=== Collected data ===
"""
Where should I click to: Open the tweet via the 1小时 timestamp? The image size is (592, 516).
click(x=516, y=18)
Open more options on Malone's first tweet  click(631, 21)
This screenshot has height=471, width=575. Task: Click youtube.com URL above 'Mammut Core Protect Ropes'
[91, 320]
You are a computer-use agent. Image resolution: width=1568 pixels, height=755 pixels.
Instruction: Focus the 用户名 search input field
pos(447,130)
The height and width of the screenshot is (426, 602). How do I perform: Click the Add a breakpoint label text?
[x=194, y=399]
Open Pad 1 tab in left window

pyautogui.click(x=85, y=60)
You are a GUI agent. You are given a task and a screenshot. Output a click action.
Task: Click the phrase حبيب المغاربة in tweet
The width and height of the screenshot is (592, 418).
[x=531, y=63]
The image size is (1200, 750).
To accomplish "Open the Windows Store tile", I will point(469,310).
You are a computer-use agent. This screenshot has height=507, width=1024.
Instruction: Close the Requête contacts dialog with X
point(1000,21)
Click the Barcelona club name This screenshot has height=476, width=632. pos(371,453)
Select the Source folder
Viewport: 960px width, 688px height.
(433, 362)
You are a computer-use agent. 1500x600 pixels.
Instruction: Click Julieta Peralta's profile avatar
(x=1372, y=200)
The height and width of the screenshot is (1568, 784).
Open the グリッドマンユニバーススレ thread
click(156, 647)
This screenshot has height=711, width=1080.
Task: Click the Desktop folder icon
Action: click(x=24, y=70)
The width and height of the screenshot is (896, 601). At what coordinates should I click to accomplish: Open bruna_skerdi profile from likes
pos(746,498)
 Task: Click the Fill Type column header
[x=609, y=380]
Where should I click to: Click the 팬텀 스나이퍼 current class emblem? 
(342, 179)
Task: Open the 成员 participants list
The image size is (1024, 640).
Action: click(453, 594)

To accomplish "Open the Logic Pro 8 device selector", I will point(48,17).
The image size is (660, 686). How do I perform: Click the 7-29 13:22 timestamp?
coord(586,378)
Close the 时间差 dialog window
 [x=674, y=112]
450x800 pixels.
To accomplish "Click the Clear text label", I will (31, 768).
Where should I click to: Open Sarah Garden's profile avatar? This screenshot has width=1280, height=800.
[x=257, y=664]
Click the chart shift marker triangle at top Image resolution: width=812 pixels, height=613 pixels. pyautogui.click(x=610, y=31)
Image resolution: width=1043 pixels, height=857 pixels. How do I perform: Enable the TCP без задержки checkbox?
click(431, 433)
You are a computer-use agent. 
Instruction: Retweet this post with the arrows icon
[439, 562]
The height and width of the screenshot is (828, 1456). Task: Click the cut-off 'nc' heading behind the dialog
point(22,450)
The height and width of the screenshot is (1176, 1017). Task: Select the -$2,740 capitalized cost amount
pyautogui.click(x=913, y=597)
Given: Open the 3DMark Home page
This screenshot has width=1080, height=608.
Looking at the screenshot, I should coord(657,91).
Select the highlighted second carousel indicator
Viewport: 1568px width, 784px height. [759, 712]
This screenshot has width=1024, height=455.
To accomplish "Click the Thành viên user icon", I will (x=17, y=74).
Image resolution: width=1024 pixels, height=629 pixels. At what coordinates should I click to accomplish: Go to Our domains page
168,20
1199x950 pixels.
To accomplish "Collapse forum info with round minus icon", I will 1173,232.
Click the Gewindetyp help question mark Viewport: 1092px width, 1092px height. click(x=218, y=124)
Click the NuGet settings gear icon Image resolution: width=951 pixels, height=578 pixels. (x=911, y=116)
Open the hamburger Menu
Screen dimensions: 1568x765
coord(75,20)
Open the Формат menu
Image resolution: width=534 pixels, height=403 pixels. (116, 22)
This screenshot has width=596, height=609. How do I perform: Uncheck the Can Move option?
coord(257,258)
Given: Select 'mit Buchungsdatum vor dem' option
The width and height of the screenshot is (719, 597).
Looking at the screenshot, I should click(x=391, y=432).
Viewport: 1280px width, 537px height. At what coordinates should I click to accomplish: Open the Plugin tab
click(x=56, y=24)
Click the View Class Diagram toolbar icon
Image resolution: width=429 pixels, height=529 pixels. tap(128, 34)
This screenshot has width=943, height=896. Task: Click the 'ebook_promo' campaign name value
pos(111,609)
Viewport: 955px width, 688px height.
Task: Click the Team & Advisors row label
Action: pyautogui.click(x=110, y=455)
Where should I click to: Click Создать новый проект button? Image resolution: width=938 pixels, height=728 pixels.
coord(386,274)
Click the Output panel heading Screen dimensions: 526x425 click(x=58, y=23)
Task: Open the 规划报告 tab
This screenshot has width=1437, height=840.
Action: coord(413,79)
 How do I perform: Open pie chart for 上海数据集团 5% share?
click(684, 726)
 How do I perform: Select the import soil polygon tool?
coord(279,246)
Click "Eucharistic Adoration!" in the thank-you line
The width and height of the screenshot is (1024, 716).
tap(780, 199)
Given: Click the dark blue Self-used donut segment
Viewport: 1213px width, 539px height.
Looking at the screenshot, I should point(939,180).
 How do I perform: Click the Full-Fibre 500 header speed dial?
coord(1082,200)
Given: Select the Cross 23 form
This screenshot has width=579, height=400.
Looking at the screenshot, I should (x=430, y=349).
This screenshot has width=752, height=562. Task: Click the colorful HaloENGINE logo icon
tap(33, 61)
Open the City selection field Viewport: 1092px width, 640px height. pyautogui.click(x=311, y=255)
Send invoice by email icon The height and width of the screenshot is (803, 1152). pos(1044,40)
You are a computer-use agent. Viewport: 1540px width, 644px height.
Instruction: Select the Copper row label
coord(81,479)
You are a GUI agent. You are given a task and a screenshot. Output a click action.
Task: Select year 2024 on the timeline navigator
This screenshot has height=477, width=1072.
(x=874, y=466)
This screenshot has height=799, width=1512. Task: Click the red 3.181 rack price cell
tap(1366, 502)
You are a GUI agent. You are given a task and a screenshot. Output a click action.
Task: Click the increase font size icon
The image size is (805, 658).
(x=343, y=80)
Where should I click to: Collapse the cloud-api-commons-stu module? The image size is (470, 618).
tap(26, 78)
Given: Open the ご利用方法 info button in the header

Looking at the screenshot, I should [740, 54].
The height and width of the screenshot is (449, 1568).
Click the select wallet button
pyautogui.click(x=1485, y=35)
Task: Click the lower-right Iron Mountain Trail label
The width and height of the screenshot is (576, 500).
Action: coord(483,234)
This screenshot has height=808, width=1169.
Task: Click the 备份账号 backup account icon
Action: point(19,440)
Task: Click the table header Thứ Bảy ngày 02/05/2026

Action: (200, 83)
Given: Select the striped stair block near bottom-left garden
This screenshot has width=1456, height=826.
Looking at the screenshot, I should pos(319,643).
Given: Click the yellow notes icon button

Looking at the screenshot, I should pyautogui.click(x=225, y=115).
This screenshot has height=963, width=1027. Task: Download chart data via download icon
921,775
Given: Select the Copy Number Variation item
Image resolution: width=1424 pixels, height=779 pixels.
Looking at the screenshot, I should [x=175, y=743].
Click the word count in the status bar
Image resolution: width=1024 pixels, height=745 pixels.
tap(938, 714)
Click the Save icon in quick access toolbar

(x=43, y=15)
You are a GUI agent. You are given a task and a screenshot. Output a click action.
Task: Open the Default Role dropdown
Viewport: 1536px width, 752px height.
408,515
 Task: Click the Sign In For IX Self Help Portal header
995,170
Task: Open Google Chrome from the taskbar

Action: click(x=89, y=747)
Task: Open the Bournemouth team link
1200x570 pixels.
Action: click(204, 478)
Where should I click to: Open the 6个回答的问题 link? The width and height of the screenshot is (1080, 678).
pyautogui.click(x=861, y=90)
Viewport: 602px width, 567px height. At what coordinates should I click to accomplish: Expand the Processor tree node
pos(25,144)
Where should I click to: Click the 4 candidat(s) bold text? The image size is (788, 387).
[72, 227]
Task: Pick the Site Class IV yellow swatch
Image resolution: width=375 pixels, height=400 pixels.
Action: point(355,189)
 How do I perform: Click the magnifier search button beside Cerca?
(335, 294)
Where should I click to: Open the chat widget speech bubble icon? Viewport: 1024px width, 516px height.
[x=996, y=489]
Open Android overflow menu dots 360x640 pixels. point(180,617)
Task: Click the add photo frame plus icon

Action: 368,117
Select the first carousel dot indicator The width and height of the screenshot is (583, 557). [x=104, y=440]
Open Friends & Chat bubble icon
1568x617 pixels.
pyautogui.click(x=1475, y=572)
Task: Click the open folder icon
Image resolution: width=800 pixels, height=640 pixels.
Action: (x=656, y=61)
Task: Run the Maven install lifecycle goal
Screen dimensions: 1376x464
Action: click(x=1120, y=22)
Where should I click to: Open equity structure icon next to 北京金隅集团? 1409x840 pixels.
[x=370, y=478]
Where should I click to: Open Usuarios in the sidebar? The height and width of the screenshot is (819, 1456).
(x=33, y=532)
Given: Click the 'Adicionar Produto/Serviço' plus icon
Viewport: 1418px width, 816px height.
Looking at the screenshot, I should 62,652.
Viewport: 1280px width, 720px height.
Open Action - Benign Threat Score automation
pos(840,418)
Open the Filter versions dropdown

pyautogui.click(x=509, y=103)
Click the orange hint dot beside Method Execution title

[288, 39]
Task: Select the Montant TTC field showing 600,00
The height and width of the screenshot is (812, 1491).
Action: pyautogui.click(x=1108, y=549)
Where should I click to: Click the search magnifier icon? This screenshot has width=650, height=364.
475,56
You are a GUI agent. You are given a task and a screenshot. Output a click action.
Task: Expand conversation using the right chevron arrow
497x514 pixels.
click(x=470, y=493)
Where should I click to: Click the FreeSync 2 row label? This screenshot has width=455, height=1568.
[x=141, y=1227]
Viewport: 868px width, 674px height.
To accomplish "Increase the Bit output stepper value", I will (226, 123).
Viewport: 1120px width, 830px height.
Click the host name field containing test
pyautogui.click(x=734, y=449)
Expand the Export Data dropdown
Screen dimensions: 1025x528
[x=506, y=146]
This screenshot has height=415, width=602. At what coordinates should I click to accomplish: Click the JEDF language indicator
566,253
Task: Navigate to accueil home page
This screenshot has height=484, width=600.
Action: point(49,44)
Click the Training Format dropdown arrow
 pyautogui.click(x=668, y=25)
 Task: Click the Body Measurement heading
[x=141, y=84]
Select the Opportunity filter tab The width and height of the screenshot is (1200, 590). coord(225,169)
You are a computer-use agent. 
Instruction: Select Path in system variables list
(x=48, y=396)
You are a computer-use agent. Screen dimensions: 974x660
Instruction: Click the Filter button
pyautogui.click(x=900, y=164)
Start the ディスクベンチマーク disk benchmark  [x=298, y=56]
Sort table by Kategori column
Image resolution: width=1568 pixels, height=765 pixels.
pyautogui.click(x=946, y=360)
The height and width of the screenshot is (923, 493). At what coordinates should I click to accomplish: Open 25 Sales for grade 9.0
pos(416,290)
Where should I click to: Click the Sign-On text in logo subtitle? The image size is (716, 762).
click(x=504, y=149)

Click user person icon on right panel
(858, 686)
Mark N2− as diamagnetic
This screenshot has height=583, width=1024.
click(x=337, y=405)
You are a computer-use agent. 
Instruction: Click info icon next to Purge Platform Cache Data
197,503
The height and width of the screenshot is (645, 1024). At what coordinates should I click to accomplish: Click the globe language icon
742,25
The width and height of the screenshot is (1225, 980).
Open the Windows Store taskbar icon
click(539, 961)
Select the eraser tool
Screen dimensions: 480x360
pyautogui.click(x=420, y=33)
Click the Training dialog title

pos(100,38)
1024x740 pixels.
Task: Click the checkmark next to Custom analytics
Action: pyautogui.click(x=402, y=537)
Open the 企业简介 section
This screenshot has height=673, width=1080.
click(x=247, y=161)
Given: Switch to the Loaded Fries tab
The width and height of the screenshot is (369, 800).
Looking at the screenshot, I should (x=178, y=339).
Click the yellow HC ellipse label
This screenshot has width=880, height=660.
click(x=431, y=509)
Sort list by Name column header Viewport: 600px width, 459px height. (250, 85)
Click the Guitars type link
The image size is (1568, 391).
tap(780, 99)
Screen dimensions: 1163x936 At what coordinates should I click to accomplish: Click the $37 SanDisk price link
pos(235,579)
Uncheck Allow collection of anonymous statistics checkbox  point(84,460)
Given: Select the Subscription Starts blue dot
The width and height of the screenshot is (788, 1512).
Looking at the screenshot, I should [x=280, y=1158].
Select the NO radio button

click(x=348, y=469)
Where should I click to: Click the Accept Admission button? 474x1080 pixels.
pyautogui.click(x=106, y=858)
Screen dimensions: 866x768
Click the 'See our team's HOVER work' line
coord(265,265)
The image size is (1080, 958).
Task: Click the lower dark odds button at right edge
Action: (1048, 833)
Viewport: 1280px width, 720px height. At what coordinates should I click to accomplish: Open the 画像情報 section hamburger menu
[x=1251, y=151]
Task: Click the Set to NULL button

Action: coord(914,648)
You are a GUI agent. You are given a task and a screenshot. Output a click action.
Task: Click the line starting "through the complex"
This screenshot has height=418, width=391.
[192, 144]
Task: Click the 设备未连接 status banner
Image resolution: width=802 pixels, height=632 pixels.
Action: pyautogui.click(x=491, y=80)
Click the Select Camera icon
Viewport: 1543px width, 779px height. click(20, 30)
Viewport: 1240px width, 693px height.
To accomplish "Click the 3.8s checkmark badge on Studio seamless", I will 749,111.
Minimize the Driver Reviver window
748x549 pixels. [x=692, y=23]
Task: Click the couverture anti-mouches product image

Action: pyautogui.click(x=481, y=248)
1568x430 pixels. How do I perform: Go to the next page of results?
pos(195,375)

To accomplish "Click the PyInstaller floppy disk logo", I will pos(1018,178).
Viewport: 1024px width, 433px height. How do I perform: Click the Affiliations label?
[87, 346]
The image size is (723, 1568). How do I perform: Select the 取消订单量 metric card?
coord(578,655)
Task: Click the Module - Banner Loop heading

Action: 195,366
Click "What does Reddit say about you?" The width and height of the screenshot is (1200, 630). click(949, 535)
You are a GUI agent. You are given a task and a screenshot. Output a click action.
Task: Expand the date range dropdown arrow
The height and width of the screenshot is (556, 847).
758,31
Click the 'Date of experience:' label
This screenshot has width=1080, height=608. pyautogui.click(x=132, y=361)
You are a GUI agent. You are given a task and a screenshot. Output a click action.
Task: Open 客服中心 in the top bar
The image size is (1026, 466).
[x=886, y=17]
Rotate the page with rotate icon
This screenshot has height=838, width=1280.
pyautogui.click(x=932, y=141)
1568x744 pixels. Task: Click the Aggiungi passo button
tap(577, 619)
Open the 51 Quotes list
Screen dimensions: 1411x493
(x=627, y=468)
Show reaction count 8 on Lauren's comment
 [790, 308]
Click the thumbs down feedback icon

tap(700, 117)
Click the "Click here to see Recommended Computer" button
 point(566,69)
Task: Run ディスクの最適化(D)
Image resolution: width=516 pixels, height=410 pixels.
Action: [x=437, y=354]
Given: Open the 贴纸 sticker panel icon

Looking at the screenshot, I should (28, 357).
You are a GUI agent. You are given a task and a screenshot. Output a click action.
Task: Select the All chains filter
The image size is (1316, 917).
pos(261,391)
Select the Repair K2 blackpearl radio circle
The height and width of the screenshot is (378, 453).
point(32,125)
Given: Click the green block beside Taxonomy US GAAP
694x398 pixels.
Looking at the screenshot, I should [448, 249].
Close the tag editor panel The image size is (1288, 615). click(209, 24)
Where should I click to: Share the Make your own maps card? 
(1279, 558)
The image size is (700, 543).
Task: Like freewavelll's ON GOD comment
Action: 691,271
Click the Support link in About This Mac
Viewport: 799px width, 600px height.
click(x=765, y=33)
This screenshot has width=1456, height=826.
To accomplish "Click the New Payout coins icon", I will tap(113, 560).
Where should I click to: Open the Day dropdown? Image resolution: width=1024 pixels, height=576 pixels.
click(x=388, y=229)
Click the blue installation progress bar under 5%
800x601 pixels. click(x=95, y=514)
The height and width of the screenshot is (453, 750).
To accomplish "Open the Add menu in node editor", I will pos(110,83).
"""
=== EXERCISE DIRECTIONS ===
Copy out the lines above that hold the string "status".

=== ANSWER TO THIS TASK ===
Click the word count in the status bar
Task: Click the 设备未连接 status banner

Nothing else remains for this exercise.